Riku tahu apa yang terjadi, dan dia merasa bahwa ini bukanlah kebetulan. Tentu, pasti ini ada hubungan dengan ayahnya yang meninggalkan jimat ini padanya. 

Terimakasih, ayah, gumamnya.

Kini giliran Teera yang mengeluarkan bawaannya, dikeluarkan barang itu dari tasnya, agak besar sepertinya, dan itu bukan lah hal yang asing bagi Riku.

"Ini dia, busur panah. Ini buatan kakekku, untuk bahannya, kami menggunakan kayu dari pohon Taji tertua di kebun kami, 500 tahun seingatku." Ucap Teera, berusaha menjelaskan.

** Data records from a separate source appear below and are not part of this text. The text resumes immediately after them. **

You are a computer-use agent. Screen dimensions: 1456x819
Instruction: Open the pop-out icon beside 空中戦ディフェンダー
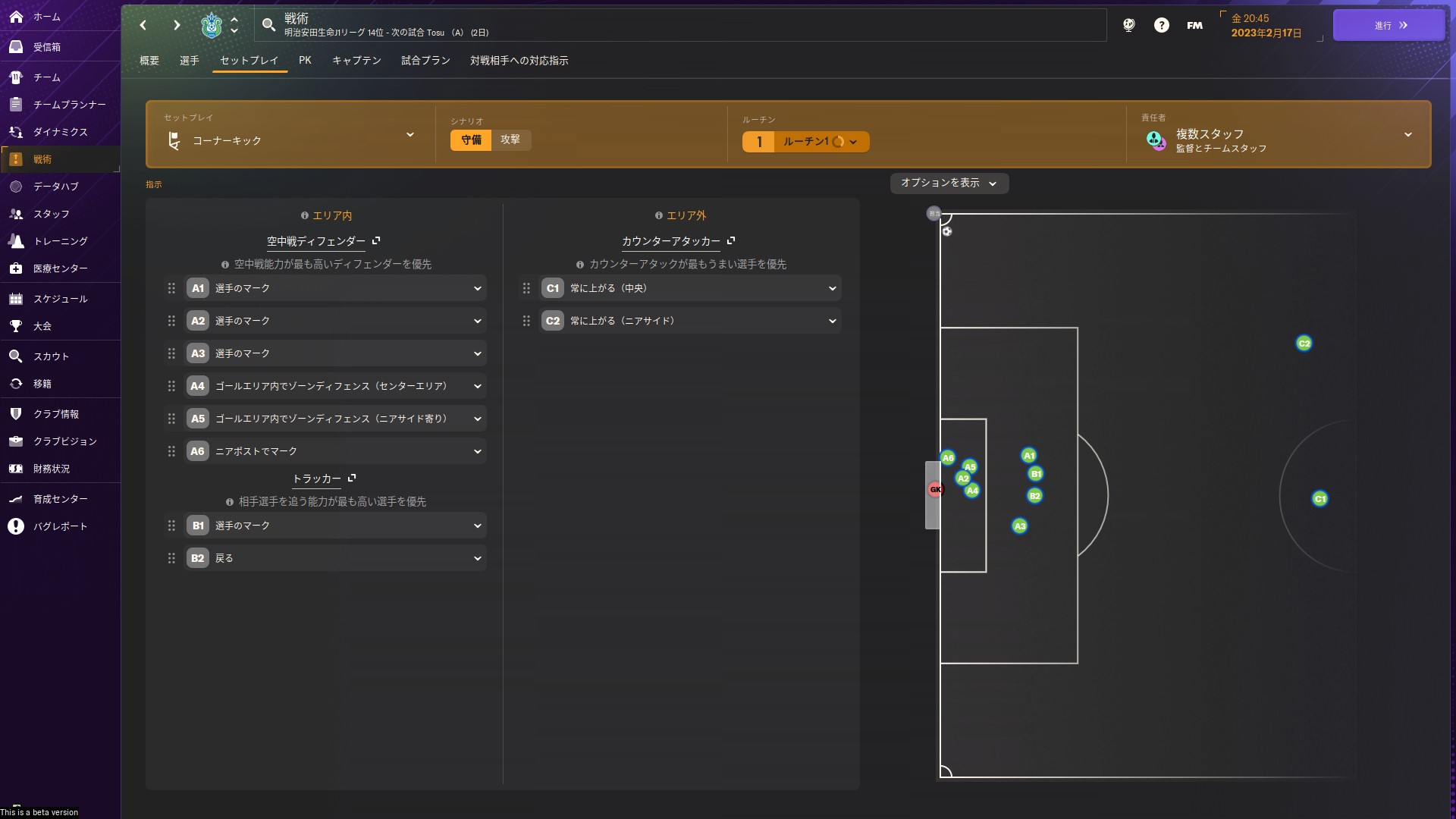click(376, 240)
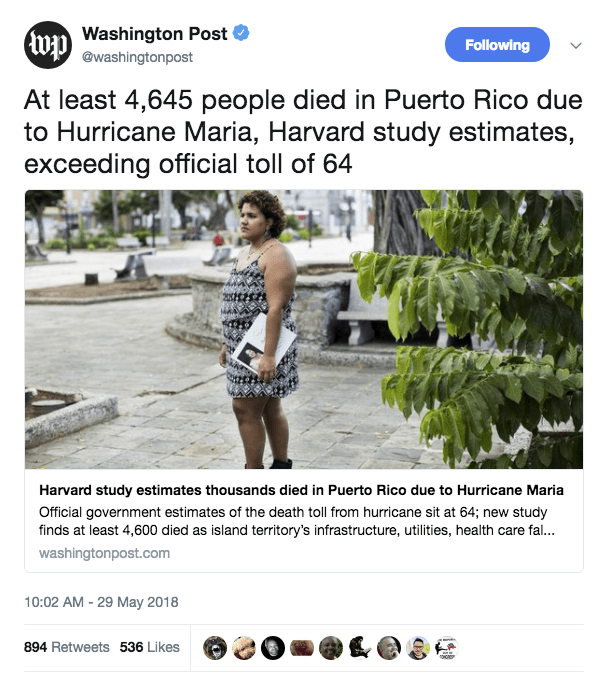Click the sixth liker avatar with dark silhouette

(360, 648)
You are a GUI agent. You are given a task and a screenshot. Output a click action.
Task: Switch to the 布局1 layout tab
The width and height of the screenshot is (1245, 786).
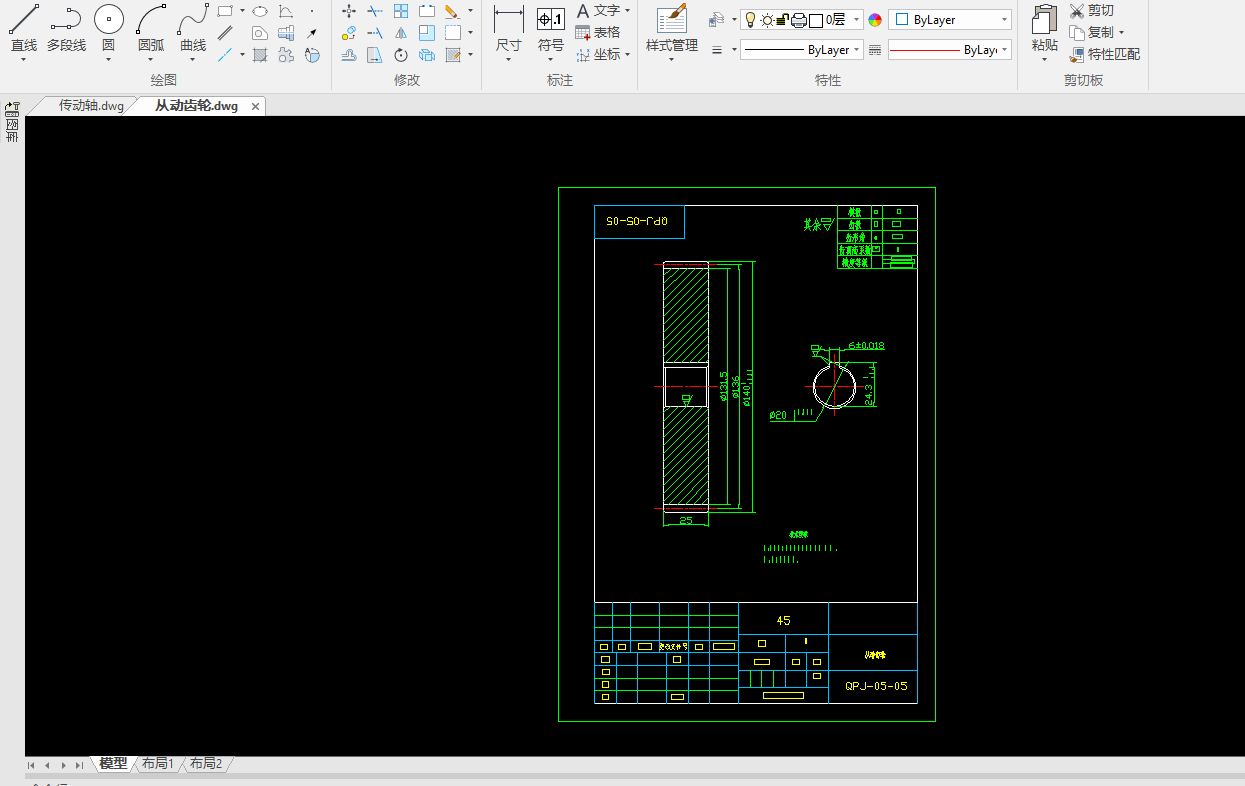[x=157, y=764]
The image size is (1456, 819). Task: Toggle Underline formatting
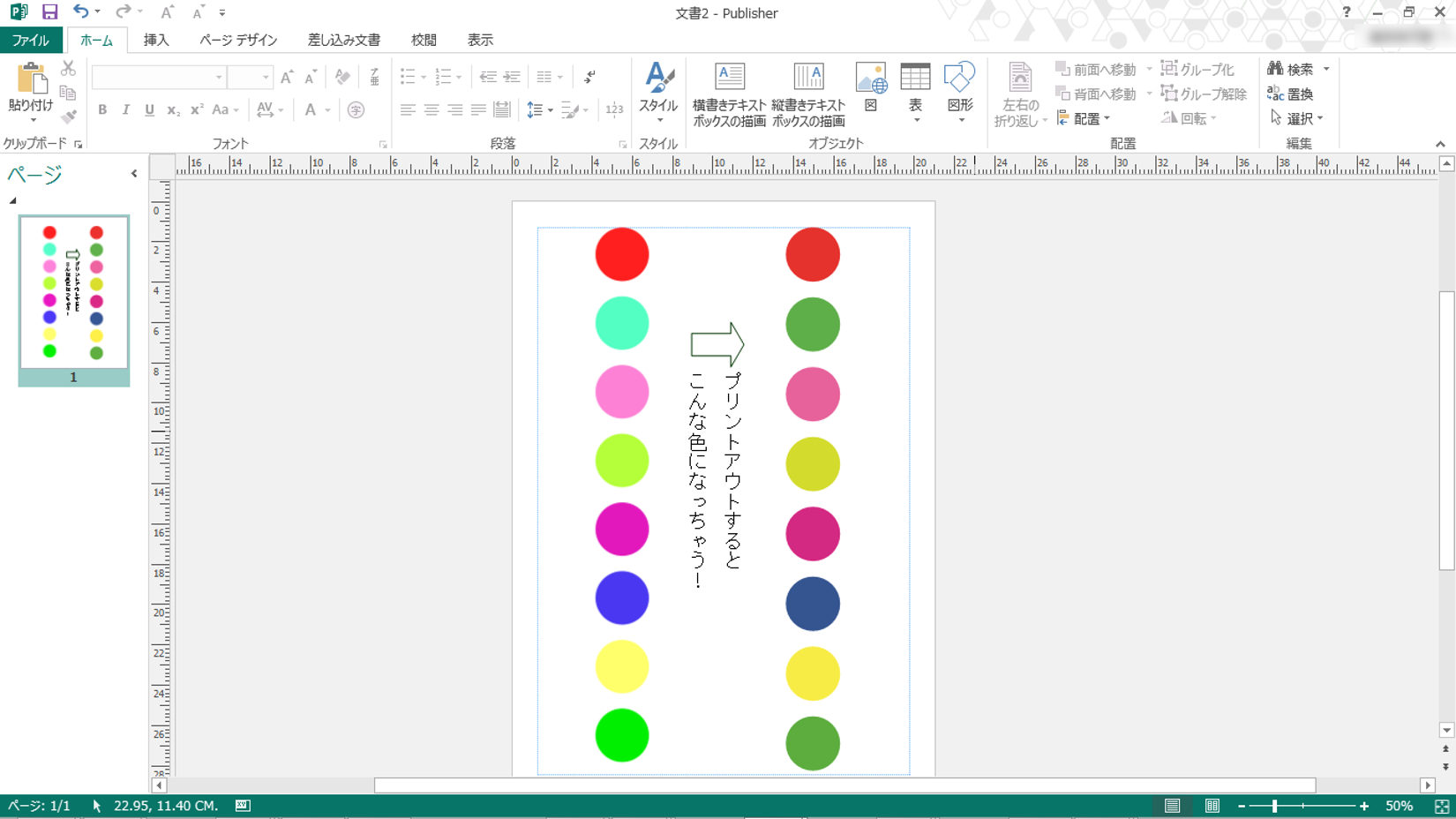149,110
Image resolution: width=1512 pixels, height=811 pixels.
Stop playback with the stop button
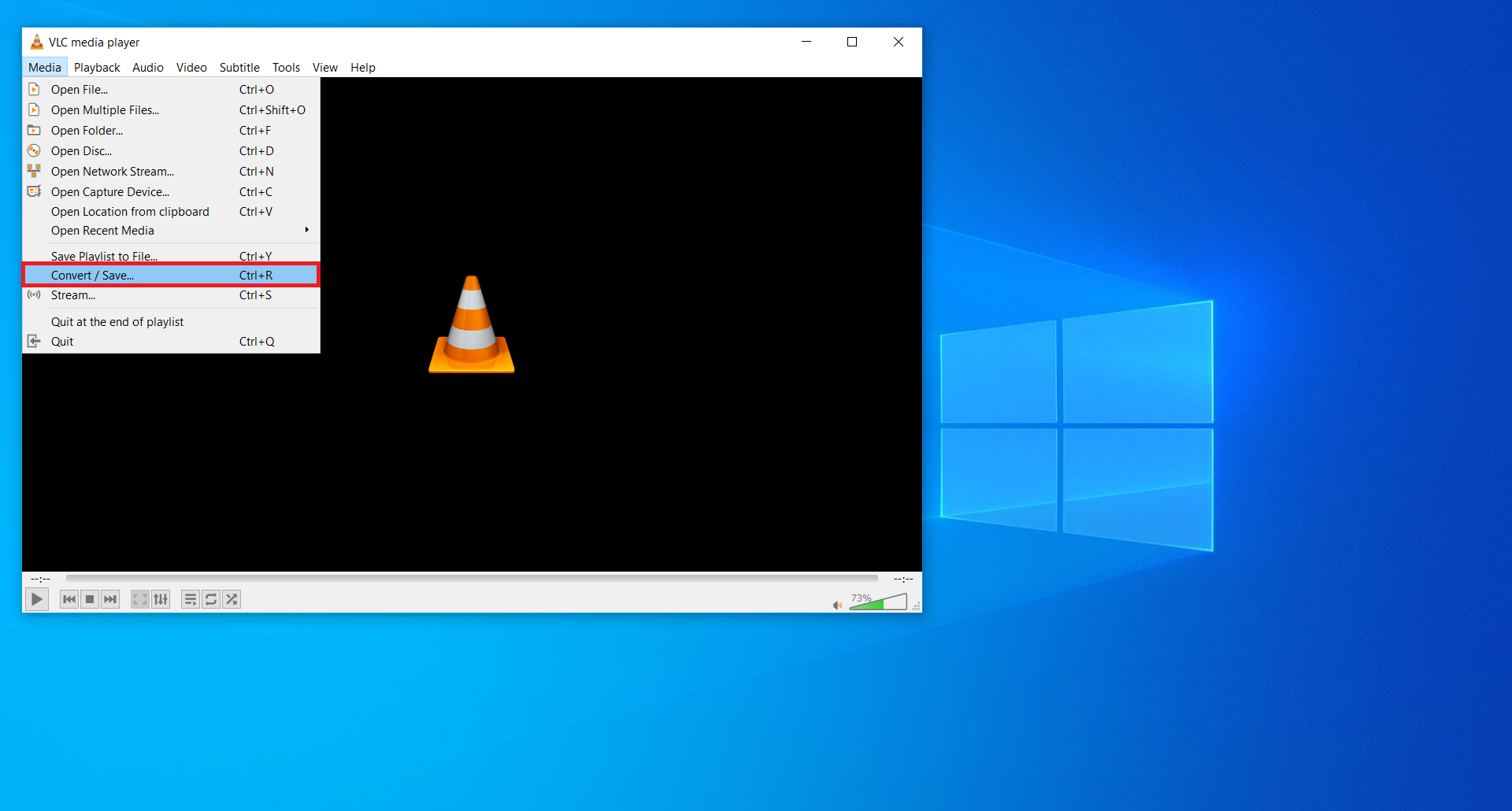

"Ya, kau tahu kan? Kayu terkuat di negeri ini, hehe." Jelasnya, seraya menyerahkannya kepada Riku.

Riku sekali lagi tertegun. Pohon Taji sendiri memang terkenal sebagai kayu terkuat di benua Meera, yang bahkan untuk mengolahnya memiliki tingkat kesulitan tertinggi di benua ini.

"Tak kusangka kau punya kebun Taji di rumahmu, sampai ada yang berumur 500 tahun? Hebat sekali." Ucap kakek, ikut tertegun.

Riku tak peduli hal tersebut, dari mana pun dan dari apapun, tidak masalah, yang terpenting ini adalah pemberian temannya.

Busur itu begitu indah, mengkilap di setiap incinya, nampak begitu kekar dan kuat, keindahan yang hanya berasal dari kayu Taji dengan kualitas terbaik. Hadiah ini, begitu indah.

"Terimakasih, Teera. Dengan ini, sekali panah, semua hewan di hutan akan tumbang, hehe." Ucap Riku.

"Sama-sama. Kutunggu hasil buruanmu." Balas Teera.

Meja makan terasa begitu menyenangkan malam ini. Dengan semua orang-orang terpenting dalam hidup Riku berkumpul, merayakan ulang tahunnya yang bahkan ia tak ingat. Lalu, semua hadiah itu, adalah momen terbaik dalam hidup Riku.

"Sepertinya tinggal aku yang belum memberikan hadiah ya." Ucap kakek.

Riku kini terdiam kembali melihat ke arah kakek, apa yang akan ia berikan?

"Ya, kurasa aku sudah memberikannya lebih awal. Tapi, kau tak sadar."

Riku memandang kakeknya, bingung, sudah? Tunggu dulu, hadiah apa?

Kakek yang melihat wajah bingung Riku hanya tertawa. Sejenak ia mengangkat tangannya dan menunjuk Teera serta Morgan.

"Itu dia hadiahku, hehe."

Riku yang terdiam perlahan mulai tersenyum dan tertawa, diikuti tawa seluruhnya. Ya, hadiah dari kakeknya adalah menghadirkan mereka semua.

Teera yang baru boleh bepergian jauh sebab sudah berumur 15. Lalu, Morgan dengan hari liburnya, adalah suatu hal yang jarang terjadi bagi pasukan kerajaan.

Kini, Riku paham dan secara tanpa sadar ia mulai menunduk dan menangis, menangis pelan, menangis bahagia.

"Te..terimakasih, kakek." Dan semua tersenyum bahagia melihat anak kecil itu, yang  kini sudah beranjak dewasa.